Task statement
For the entries that follow, give the number of lines holding the string "agent" and nothing more.
** Opening Records to use block **
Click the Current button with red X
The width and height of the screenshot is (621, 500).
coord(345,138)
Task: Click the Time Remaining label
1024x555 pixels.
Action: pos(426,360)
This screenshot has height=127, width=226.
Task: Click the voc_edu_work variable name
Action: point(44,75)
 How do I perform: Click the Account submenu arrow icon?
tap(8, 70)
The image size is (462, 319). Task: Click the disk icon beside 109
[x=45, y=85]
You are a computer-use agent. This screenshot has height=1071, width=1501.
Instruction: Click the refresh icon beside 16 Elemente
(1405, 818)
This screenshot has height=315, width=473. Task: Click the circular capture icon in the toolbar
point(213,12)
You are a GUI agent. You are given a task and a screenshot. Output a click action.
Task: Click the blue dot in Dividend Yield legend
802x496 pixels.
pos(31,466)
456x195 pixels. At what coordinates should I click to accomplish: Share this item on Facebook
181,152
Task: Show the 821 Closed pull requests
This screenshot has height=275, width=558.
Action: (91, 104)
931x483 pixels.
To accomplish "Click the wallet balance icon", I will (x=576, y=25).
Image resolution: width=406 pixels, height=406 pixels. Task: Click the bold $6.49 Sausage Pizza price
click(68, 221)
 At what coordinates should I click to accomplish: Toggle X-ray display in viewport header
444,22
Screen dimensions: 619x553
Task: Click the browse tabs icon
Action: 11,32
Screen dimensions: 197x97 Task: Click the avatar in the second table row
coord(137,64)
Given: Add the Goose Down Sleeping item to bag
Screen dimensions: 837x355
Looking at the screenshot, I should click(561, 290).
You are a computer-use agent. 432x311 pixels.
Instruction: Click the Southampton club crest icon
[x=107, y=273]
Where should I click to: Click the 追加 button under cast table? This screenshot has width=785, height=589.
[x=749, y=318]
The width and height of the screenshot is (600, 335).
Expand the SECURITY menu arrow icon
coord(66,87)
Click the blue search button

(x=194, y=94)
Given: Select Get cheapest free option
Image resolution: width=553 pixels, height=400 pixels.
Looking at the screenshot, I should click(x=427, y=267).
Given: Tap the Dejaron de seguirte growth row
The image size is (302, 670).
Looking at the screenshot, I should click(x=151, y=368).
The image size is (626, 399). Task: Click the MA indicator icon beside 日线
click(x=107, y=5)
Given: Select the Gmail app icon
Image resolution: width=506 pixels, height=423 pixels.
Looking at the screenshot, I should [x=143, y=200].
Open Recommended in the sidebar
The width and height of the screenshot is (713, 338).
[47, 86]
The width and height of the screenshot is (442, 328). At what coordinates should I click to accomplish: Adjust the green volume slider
** Closing Records to use block **
Finished task
3